=== PROBLEM TO SOLVE ===
Find the number of lines containing the string "agent" in the data. Answer with the number by itself.

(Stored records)
- - -
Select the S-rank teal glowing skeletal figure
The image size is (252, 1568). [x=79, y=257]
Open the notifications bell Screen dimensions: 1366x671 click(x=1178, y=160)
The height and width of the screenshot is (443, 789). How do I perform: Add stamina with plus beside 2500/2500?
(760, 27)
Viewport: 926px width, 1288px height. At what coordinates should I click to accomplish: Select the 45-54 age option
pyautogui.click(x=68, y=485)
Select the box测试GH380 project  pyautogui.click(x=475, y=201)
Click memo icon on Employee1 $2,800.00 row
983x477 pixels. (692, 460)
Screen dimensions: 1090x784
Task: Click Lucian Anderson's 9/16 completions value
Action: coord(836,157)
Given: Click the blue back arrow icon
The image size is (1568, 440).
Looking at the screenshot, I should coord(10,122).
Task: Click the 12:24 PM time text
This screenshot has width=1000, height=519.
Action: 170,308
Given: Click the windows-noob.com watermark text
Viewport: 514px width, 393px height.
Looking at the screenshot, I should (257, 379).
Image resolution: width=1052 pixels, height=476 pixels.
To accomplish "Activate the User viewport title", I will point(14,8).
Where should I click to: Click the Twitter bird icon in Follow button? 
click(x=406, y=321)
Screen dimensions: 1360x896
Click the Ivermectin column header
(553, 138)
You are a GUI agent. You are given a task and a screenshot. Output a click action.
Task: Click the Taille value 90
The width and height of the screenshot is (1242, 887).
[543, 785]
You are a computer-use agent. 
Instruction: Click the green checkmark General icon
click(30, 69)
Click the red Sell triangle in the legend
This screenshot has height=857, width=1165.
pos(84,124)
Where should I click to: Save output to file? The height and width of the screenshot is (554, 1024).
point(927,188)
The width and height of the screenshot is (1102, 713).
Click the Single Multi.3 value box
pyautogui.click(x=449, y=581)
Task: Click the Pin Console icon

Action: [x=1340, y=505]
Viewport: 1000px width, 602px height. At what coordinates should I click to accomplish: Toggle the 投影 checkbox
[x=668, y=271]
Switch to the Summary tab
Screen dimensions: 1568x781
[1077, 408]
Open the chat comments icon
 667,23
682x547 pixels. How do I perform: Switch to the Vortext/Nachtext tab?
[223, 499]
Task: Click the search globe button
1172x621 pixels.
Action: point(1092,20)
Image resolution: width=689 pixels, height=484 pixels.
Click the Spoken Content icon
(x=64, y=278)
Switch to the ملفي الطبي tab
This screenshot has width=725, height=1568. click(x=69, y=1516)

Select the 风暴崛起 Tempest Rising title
- - -
=== RESPONSE TO THIS TASK ===
2